• Work task:
In the data below, repeat the line containing "Task: Rotate the page left" and every following line exactly, up to and including the last line. Exclude pictures.
((
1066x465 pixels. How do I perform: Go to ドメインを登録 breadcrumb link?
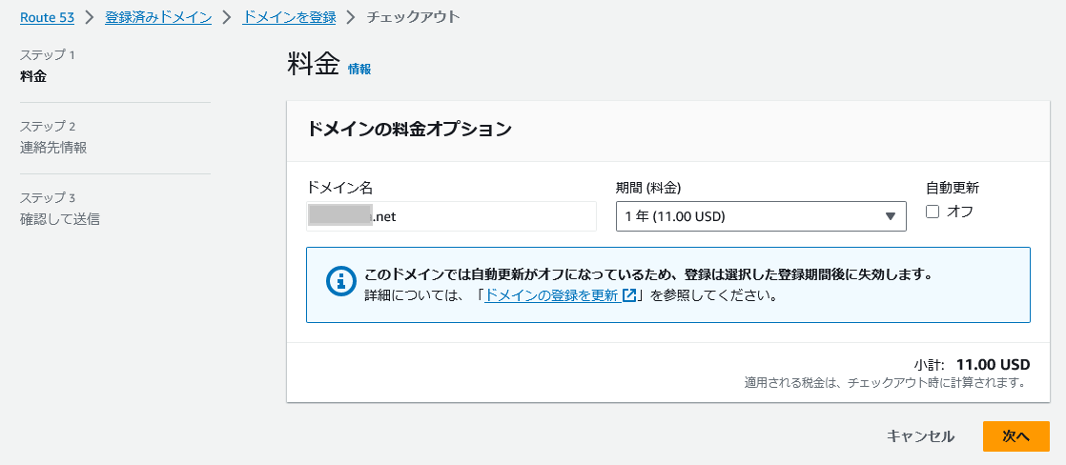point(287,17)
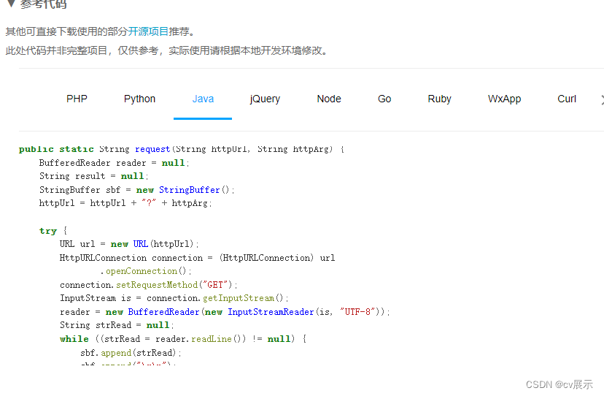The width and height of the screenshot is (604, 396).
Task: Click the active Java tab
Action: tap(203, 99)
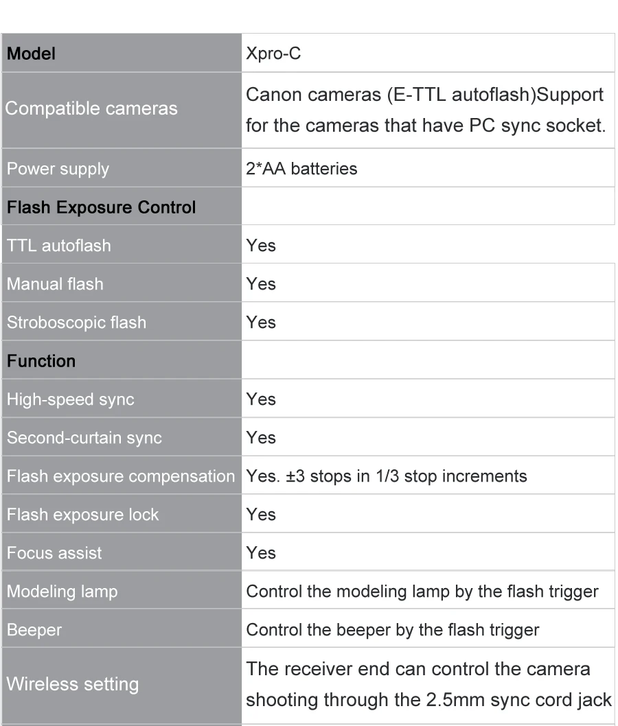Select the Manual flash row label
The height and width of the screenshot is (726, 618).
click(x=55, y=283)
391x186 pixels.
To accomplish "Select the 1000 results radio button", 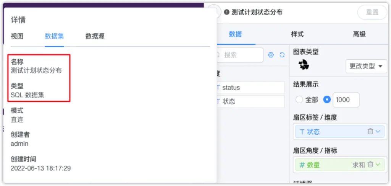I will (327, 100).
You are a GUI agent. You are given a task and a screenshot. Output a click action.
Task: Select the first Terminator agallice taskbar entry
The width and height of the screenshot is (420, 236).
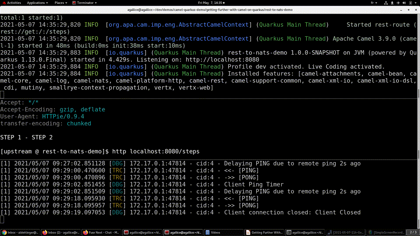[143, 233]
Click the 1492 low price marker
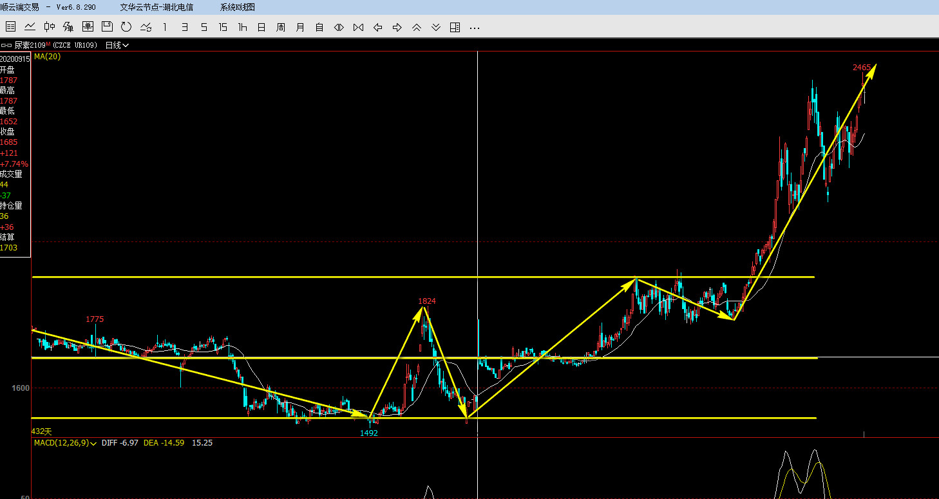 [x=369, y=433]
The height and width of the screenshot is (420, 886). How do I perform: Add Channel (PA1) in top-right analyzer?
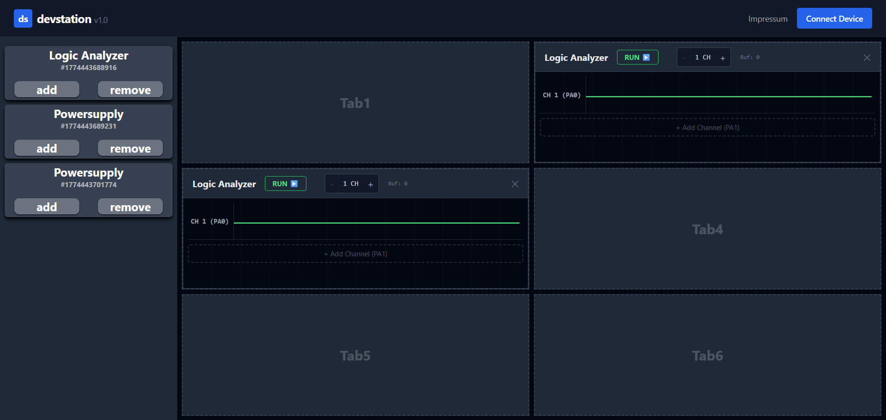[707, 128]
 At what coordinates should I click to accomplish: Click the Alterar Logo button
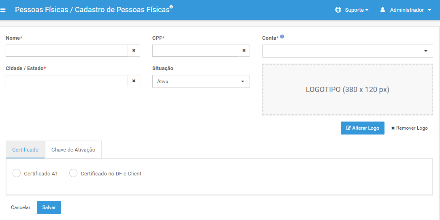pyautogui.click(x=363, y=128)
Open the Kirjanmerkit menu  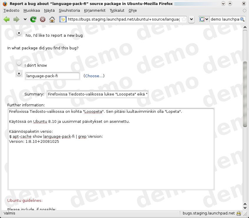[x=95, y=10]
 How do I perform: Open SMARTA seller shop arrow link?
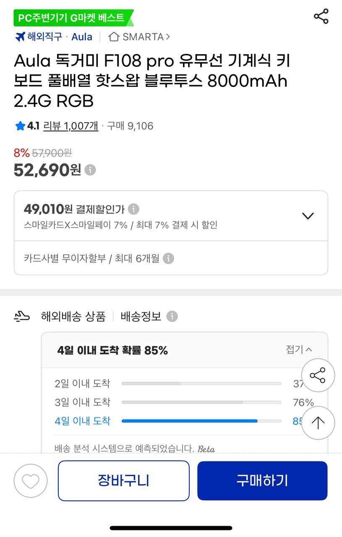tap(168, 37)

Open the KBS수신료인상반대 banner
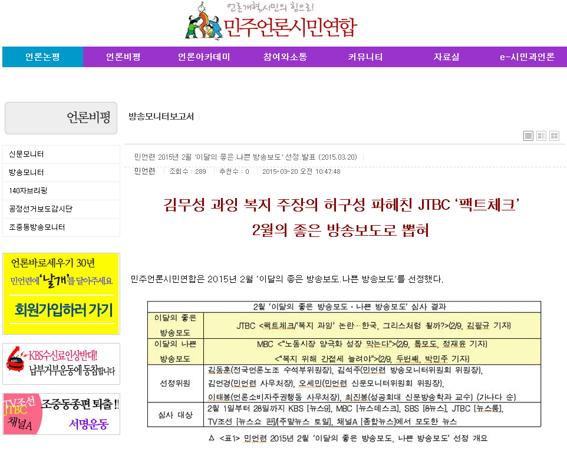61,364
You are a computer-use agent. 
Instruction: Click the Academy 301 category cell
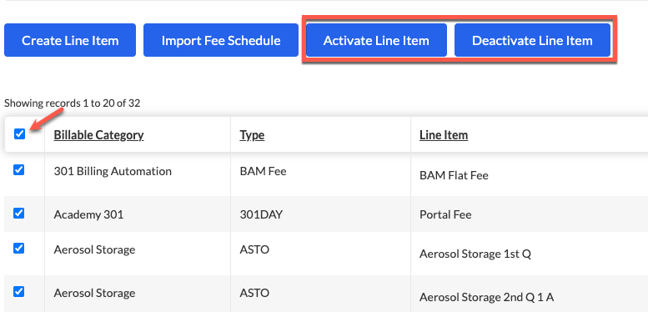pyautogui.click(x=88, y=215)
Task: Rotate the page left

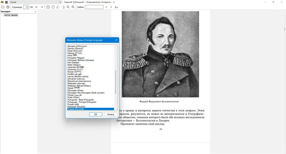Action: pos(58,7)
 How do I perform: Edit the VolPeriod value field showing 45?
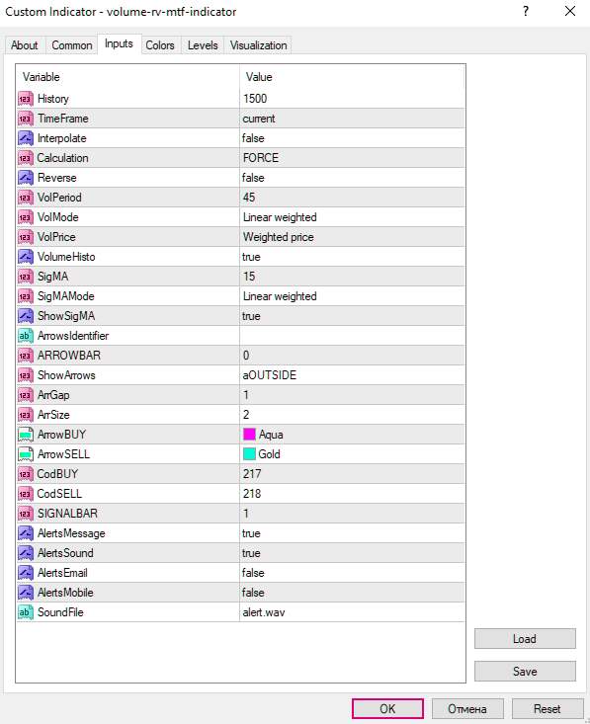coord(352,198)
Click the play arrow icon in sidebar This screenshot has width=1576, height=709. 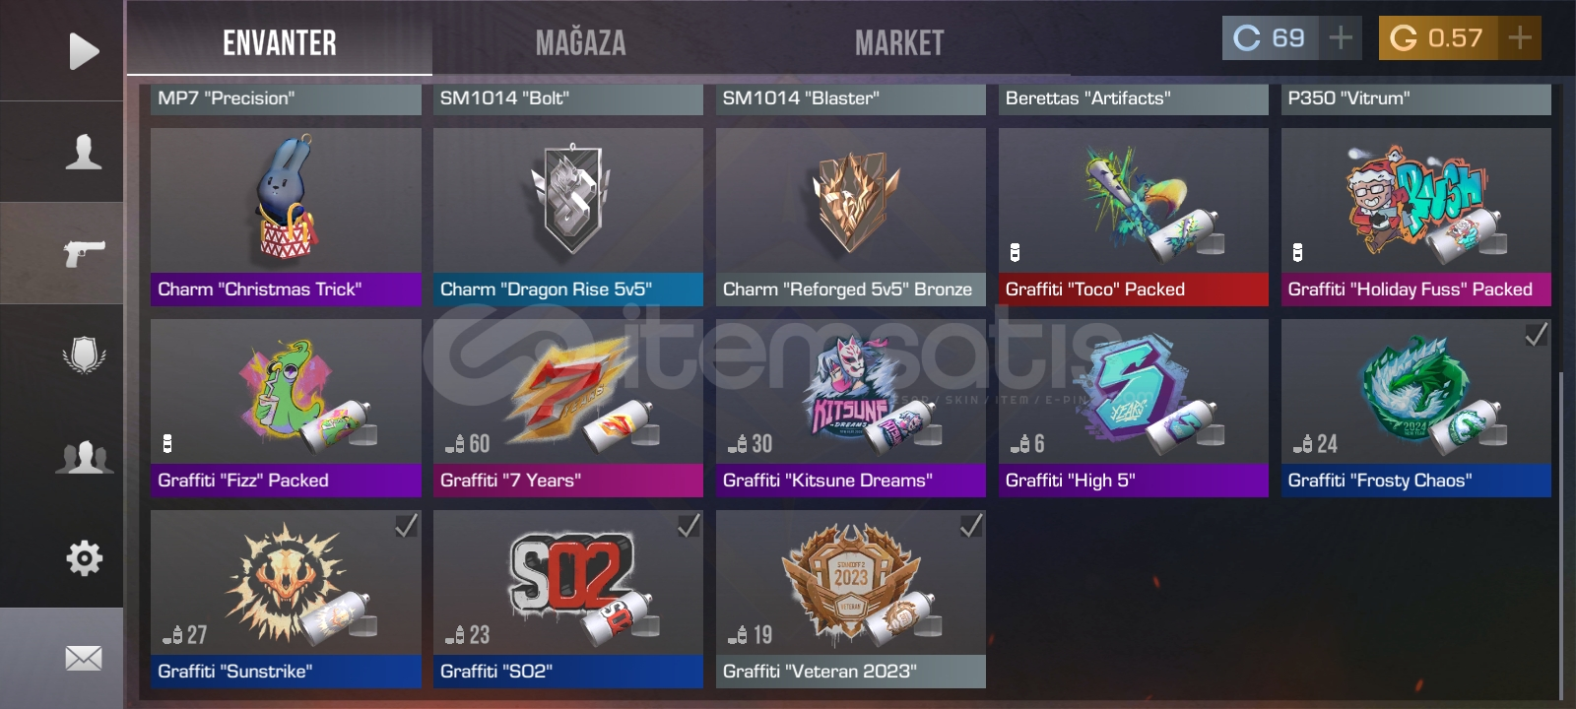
))
• Written answer:
Task: Rotate the page left

Action: pos(58,7)
 How do I perform: Edit the VolPeriod value field showing 45?
coord(352,198)
Click the play arrow icon in sidebar This screenshot has width=1576, height=709. 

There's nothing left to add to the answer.